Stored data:
::::::::
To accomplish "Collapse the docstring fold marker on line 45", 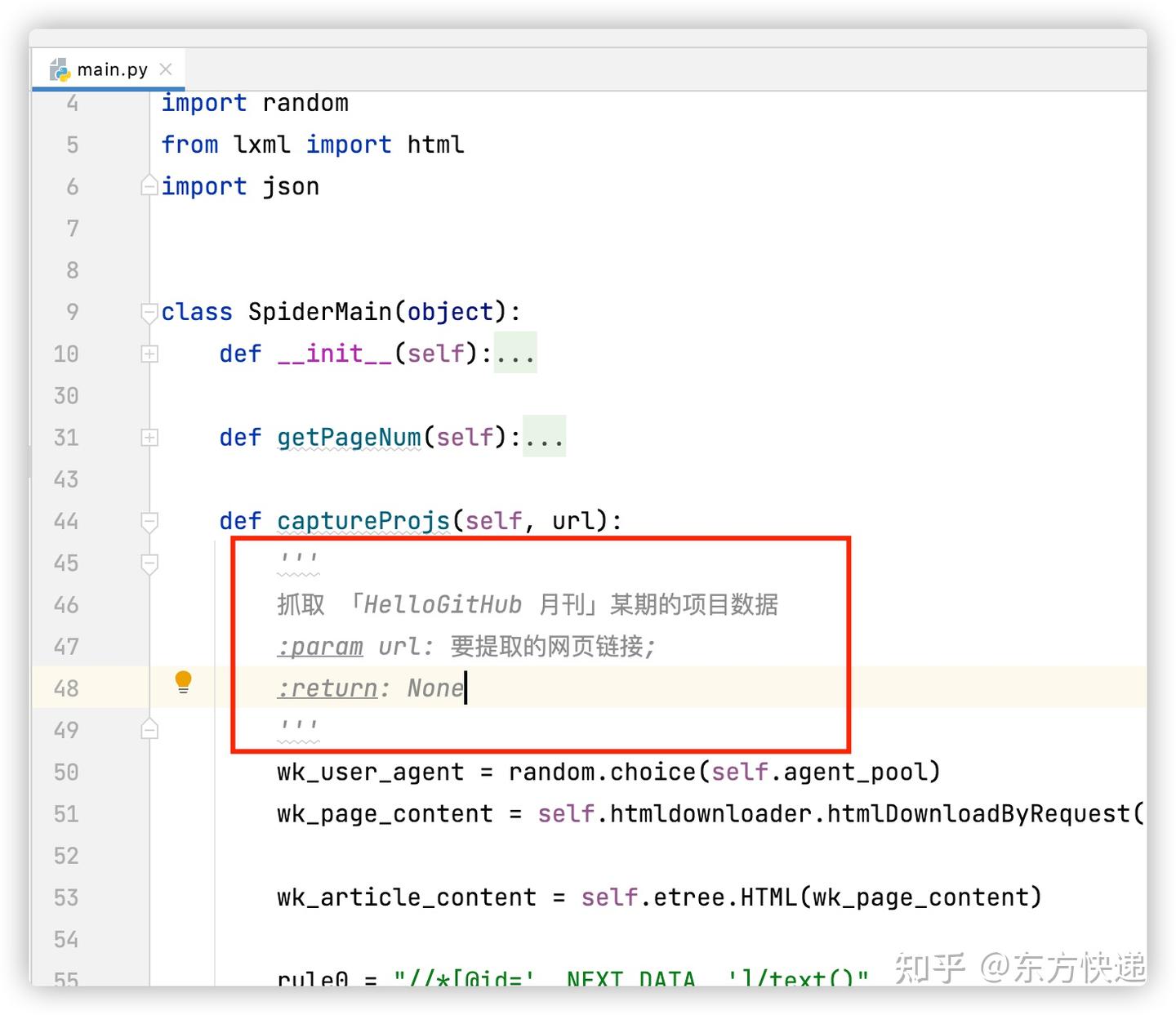I will point(149,563).
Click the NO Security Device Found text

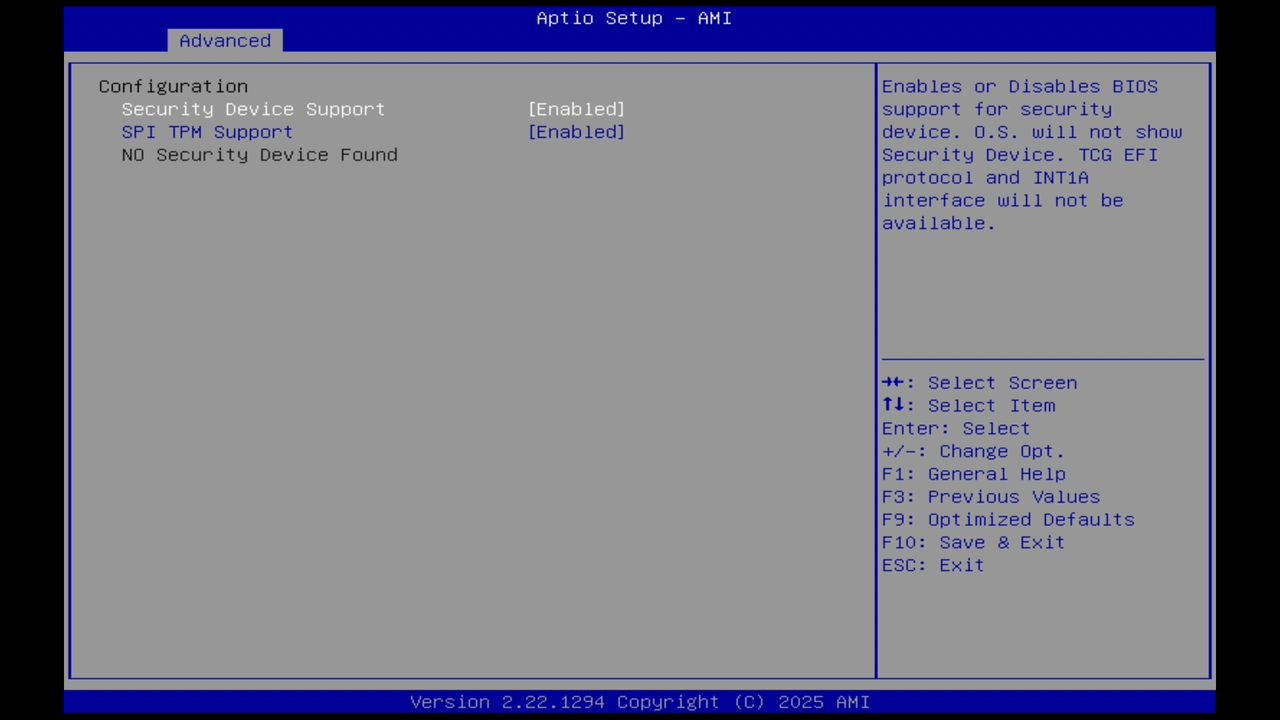coord(259,154)
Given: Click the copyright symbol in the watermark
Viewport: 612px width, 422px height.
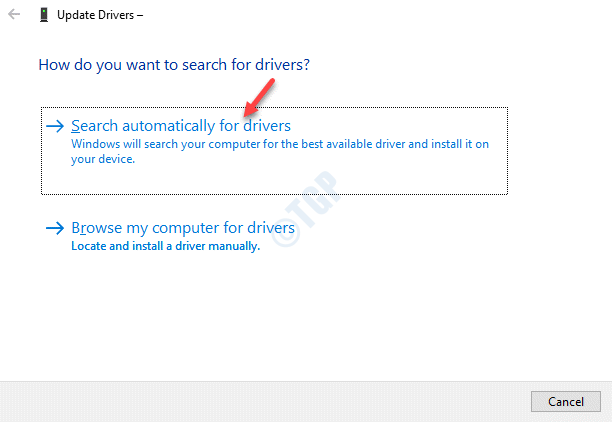Looking at the screenshot, I should click(x=285, y=233).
::::::::
_What you will do_. Start at the line holding "Click the NO Security Device Found text" and stop at the last line of the entries above. Repeat those lines exactly, pictures excluded.

_Exercise response_.
Click the NO Security Device Found text

coord(259,154)
Given: Click the copyright symbol in the watermark
Viewport: 612px width, 422px height.
Looking at the screenshot, I should click(x=285, y=233).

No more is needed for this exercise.